Print each entry exactly, all the way through.

> _PROVIDED RECORDS_:
--- START ---
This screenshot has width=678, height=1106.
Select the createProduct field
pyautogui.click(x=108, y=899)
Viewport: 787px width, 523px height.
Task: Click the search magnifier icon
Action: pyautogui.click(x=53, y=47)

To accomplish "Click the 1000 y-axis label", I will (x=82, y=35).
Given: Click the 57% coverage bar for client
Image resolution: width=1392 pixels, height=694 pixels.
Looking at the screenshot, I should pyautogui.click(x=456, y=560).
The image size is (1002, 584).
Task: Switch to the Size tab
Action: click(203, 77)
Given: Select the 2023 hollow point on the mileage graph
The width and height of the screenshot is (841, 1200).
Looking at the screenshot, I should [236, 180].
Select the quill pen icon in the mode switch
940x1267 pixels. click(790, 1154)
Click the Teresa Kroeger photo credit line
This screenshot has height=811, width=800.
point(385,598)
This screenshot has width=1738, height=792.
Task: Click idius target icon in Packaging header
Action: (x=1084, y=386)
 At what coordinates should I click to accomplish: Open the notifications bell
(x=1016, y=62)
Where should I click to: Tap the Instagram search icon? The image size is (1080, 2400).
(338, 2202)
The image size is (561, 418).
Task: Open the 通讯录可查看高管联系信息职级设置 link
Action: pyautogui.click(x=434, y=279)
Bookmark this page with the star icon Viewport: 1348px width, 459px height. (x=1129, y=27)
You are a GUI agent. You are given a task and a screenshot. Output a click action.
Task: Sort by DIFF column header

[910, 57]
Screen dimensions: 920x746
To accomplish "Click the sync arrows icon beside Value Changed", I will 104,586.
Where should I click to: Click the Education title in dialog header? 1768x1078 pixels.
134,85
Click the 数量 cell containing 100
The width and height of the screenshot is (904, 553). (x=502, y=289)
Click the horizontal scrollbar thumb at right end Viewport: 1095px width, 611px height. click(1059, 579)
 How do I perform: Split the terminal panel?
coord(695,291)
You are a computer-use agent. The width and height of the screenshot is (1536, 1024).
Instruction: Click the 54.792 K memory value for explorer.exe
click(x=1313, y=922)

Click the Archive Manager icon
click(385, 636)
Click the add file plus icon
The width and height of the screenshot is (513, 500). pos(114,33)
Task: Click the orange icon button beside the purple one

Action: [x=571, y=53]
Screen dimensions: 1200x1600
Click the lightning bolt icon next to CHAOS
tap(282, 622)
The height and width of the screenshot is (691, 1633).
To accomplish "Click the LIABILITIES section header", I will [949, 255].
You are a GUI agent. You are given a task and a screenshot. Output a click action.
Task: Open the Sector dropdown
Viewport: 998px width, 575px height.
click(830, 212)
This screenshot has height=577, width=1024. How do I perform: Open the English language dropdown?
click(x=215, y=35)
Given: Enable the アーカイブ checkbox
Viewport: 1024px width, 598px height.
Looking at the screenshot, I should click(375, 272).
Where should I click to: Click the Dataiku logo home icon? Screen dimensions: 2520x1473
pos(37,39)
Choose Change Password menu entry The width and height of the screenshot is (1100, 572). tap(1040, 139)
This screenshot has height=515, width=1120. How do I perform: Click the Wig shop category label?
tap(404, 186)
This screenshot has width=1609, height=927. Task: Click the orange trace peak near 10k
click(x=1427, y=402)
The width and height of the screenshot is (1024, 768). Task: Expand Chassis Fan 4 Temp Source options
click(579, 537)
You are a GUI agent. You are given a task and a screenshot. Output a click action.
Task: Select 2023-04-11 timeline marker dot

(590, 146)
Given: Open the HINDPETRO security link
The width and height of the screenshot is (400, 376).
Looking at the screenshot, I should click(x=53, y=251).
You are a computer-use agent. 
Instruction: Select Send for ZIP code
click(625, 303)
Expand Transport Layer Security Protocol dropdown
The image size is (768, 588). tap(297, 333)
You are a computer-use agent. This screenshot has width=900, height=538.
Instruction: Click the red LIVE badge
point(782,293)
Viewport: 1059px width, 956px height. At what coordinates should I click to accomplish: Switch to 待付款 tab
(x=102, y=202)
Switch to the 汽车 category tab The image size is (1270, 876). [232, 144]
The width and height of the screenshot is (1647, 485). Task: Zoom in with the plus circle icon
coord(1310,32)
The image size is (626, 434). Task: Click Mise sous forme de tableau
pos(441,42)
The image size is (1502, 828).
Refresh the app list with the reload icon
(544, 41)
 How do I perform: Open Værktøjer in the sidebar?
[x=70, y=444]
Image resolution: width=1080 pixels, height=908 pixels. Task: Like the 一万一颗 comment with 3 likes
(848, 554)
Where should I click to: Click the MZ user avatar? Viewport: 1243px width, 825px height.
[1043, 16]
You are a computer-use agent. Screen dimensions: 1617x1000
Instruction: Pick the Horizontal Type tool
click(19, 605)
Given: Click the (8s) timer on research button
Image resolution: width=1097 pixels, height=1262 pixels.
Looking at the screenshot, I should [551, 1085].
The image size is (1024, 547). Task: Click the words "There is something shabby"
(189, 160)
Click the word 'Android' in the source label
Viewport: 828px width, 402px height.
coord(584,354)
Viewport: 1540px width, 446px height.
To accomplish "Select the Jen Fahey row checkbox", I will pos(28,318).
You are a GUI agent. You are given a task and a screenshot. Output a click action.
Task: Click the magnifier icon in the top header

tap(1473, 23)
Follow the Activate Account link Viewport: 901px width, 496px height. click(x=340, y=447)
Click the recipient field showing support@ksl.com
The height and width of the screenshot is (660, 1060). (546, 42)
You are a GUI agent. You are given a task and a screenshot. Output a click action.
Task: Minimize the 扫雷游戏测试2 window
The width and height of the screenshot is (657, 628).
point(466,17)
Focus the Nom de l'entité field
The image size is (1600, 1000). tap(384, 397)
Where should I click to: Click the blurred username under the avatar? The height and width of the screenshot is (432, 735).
--- END ---
> _RESPONSE TO THIS EXERCISE_:
This screenshot has width=678, height=1106.
Select the createProduct field
pyautogui.click(x=108, y=899)
Viewport: 787px width, 523px height.
Task: Click the search magnifier icon
Action: pyautogui.click(x=53, y=47)

To accomplish "Click the 1000 y-axis label", I will (x=82, y=35).
Given: Click the 57% coverage bar for client
Image resolution: width=1392 pixels, height=694 pixels.
Looking at the screenshot, I should pyautogui.click(x=456, y=560).
The image size is (1002, 584).
Task: Switch to the Size tab
Action: click(203, 77)
Given: Select the 2023 hollow point on the mileage graph
The width and height of the screenshot is (841, 1200).
Looking at the screenshot, I should [236, 180].
Select the quill pen icon in the mode switch
940x1267 pixels. click(790, 1154)
Click the Teresa Kroeger photo credit line
This screenshot has height=811, width=800.
point(385,598)
This screenshot has width=1738, height=792.
Task: Click idius target icon in Packaging header
Action: (x=1084, y=386)
 At what coordinates should I click to accomplish: Open the notifications bell
(x=1016, y=62)
Where should I click to: Tap the Instagram search icon? The image size is (1080, 2400).
(338, 2202)
The image size is (561, 418).
Task: Open the 通讯录可查看高管联系信息职级设置 link
Action: pyautogui.click(x=434, y=279)
Bookmark this page with the star icon Viewport: 1348px width, 459px height. (x=1129, y=27)
You are a GUI agent. You are given a task and a screenshot. Output a click action.
Task: Sort by DIFF column header

[910, 57]
Screen dimensions: 920x746
To accomplish "Click the sync arrows icon beside Value Changed", I will 104,586.
Where should I click to: Click the Education title in dialog header? 1768x1078 pixels.
134,85
Click the 数量 cell containing 100
The width and height of the screenshot is (904, 553). (x=502, y=289)
Click the horizontal scrollbar thumb at right end Viewport: 1095px width, 611px height. click(1059, 579)
 How do I perform: Split the terminal panel?
coord(695,291)
You are a computer-use agent. The width and height of the screenshot is (1536, 1024).
Instruction: Click the 54.792 K memory value for explorer.exe
click(x=1313, y=922)

Click the Archive Manager icon
click(385, 636)
Click the add file plus icon
The width and height of the screenshot is (513, 500). pos(114,33)
Task: Click the orange icon button beside the purple one

Action: [x=571, y=53]
Screen dimensions: 1200x1600
Click the lightning bolt icon next to CHAOS
tap(282, 622)
The height and width of the screenshot is (691, 1633).
To accomplish "Click the LIABILITIES section header", I will [949, 255].
You are a GUI agent. You are given a task and a screenshot. Output a click action.
Task: Open the Sector dropdown
Viewport: 998px width, 575px height.
click(830, 212)
This screenshot has height=577, width=1024. How do I perform: Open the English language dropdown?
click(x=215, y=35)
Given: Enable the アーカイブ checkbox
Viewport: 1024px width, 598px height.
Looking at the screenshot, I should click(375, 272).
Where should I click to: Click the Dataiku logo home icon? Screen dimensions: 2520x1473
pos(37,39)
Choose Change Password menu entry The width and height of the screenshot is (1100, 572). tap(1040, 139)
This screenshot has height=515, width=1120. How do I perform: Click the Wig shop category label?
tap(404, 186)
This screenshot has width=1609, height=927. Task: Click the orange trace peak near 10k
click(x=1427, y=402)
The width and height of the screenshot is (1024, 768). Task: Expand Chassis Fan 4 Temp Source options
click(579, 537)
You are a GUI agent. You are given a task and a screenshot. Output a click action.
Task: Select 2023-04-11 timeline marker dot

(590, 146)
Given: Open the HINDPETRO security link
The width and height of the screenshot is (400, 376).
Looking at the screenshot, I should click(x=53, y=251).
You are a computer-use agent. 
Instruction: Select Send for ZIP code
click(625, 303)
Expand Transport Layer Security Protocol dropdown
The image size is (768, 588). tap(297, 333)
You are a computer-use agent. This screenshot has width=900, height=538.
Instruction: Click the red LIVE badge
point(782,293)
Viewport: 1059px width, 956px height. At what coordinates should I click to accomplish: Switch to 待付款 tab
(x=102, y=202)
Switch to the 汽车 category tab The image size is (1270, 876). [232, 144]
The width and height of the screenshot is (1647, 485). Task: Zoom in with the plus circle icon
coord(1310,32)
The image size is (626, 434). Task: Click Mise sous forme de tableau
pos(441,42)
The image size is (1502, 828).
Refresh the app list with the reload icon
(544, 41)
 How do I perform: Open Værktøjer in the sidebar?
[x=70, y=444]
Image resolution: width=1080 pixels, height=908 pixels. Task: Like the 一万一颗 comment with 3 likes
(848, 554)
Where should I click to: Click the MZ user avatar? Viewport: 1243px width, 825px height.
[1043, 16]
You are a computer-use agent. Screen dimensions: 1617x1000
Instruction: Pick the Horizontal Type tool
click(19, 605)
Given: Click the (8s) timer on research button
Image resolution: width=1097 pixels, height=1262 pixels.
Looking at the screenshot, I should [551, 1085].
The image size is (1024, 547). Task: Click the words "There is something shabby"
(189, 160)
Click the word 'Android' in the source label
Viewport: 828px width, 402px height.
coord(584,354)
Viewport: 1540px width, 446px height.
To accomplish "Select the Jen Fahey row checkbox", I will pos(28,318).
You are a GUI agent. You are given a task and a screenshot. Output a click action.
Task: Click the magnifier icon in the top header

tap(1473, 23)
Follow the Activate Account link Viewport: 901px width, 496px height. click(x=340, y=447)
Click the recipient field showing support@ksl.com
The height and width of the screenshot is (660, 1060). (546, 42)
You are a GUI agent. You are given a task and a screenshot. Output a click action.
Task: Minimize the 扫雷游戏测试2 window
The width and height of the screenshot is (657, 628).
point(466,17)
Focus the Nom de l'entité field
The image size is (1600, 1000). tap(384, 397)
Where should I click to: Click the blurred username under the avatar? The height and width of the screenshot is (432, 735).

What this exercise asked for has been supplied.